Companion plants may:
- Add more nutrients to the soil that plants nearby can benefit from
- Deter pests from eating crops
- offer shade from the sun and protect the roots.
But not all plants complement one another. Some plants will directly compete for space and nutrients. So it is important to ensure you know which plants work well together, and which to avoid.
Here we take you through some of the best brussel sprouts companion plants, along with which plants you should avoid.
10 Brussel Sprouts Companion Plants
Beets are companion plant that helps add nutrients to the soil. Specifically, they add magnesium which benefits the growth of your brussel sprouts.
They also can tolerate some shade caused by the growing brussel sprouts. But ensure they aren’t planted too close together as too much shade will prevent your beets from growing as much.
If you want better-tasting brussel sprouts then consider planting carrots near them. Carrots can help improve the taste of brussel sprouts by making them sweeter. They also help to loosen the soil around your brussel sprouts improving drainage and adding nitrogen for your brussel sprouts to use.
Celery can also help improve the taste of your brussel sprouts, but it is mostly used as a brussel sprout companion plant to repel pests. Celery helps to deter cabbage worms which feed on brussel sprouts.
Alliums such as onion, garlic, chives, and leeks make excellent companion plants with brussel sprouts. Their strong scent deters several pests such as cabbage butterflies, aphids, and whiteflies.
Chives are one of the best companion plants out of alliums as not only do they deter pests with their aroma, but they also attract beneficial pollinators once in bloom.
Beans and Peas
Beans are often used as companion plants with many crops and for good reason. They help add nitrogen back into the soil which benefits brussel sprouts.
Peas also work well planted with brussel sprouts as they do not compete for space or resources. They help to loosen the soil improving drainage.
However, both plants are loved by aphids so if planted together, make sure to create a strong barrier of other companion plants that deter aphids such as planting alliums.
Another flavour-enhancing crop is chamomile. Planting chamomile near your brussel sprouts can help improve the taste. However, be careful not to plant chamomile too close to your brussel sprout crop as they can also hinder the growth of your crops.
Aromatic herbs can have an amazing effect when grown next to brussel sprouts.
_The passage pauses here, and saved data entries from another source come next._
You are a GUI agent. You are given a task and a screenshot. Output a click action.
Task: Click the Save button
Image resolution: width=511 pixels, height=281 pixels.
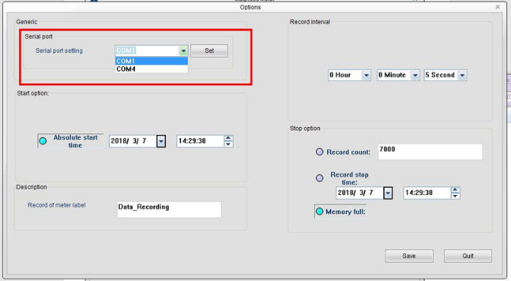click(x=410, y=256)
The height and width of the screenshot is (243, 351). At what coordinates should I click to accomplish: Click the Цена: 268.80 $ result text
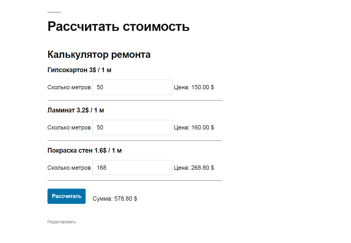coord(194,168)

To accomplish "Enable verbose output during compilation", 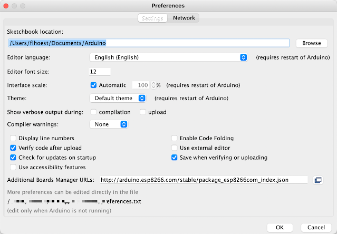I will tap(93, 112).
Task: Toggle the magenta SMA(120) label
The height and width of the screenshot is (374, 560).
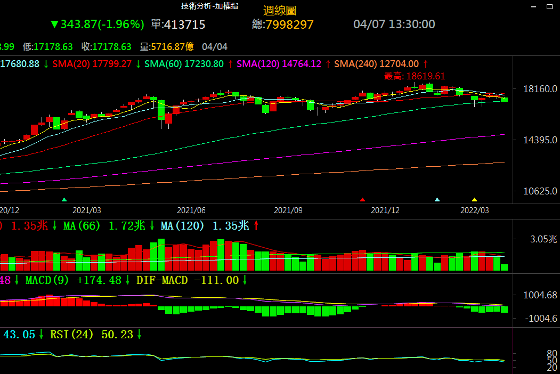Action: tap(279, 64)
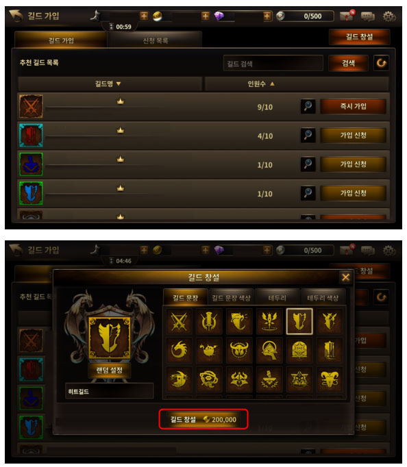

Due to their strong aroma, they can help repel several pests.
- Dill: dill can help improve the flavour of your brussel sprouts, and attract bees and beneficial insects such as ladybirds to help remove pests such as aphids and beetles.
- Mint: a very strong scent that helps deter flea beetles that love to feed on brussel sprouts and other leafy vegetables.
- Basil: helps deter thrips, flies, mites, and aphids from feeding on your leaves.
- Sage: deters moths and rust flies.
- Rosemary: repels cabbage worms.
Marigolds and Nasturtiums
These two flowers make an excellent defence barrier for most crops making them popular companion plants amongst gardeners.
Marigolds help protect brussel sprout roots from nematodes, which feed on the roots causing the plants to die. Their flowers are strongly aromatic and repel pests such as aphids, spider mites, and flea beetles.
Due to being so brightly coloured, they are highly appealing to pollinators.
Another brightly coloured flower that attracts several pollinators such as bees and butterflies with their wide-open petals and easily accessible pollen.
As they grow low to the ground, they also protect the soil from direct sunlight preventing moisture loss and also prevent weeds from growing.
Similar to marigolds, they are easy to grow and are strongly scented helping to repel pests such as flea beetles and cabbage worms. They are very appealing to aphids, which makes them a good trap crop to deter aphids away from your vegetables.
What To Avoid Planting With Brussel Sprouts
Just as there are plants that make excellent companion plants, there are also crops you should avoid planting together. It could be that they attract the same pests, compete for space, or are hungry feeders using lots of nutrients which will prevent other crops from growing.
Plants such as cabbage, cauliflower and broccoli each have similar needs to brussel sprouts. This means they will compete for space and nutrients meaning that your crops will not reach their full potential.
Not only that but they are loved by the same pests. This means that if planted together, it creates a feeding ground for insects such as aphids and cabbage worms which will destroy your whole crop.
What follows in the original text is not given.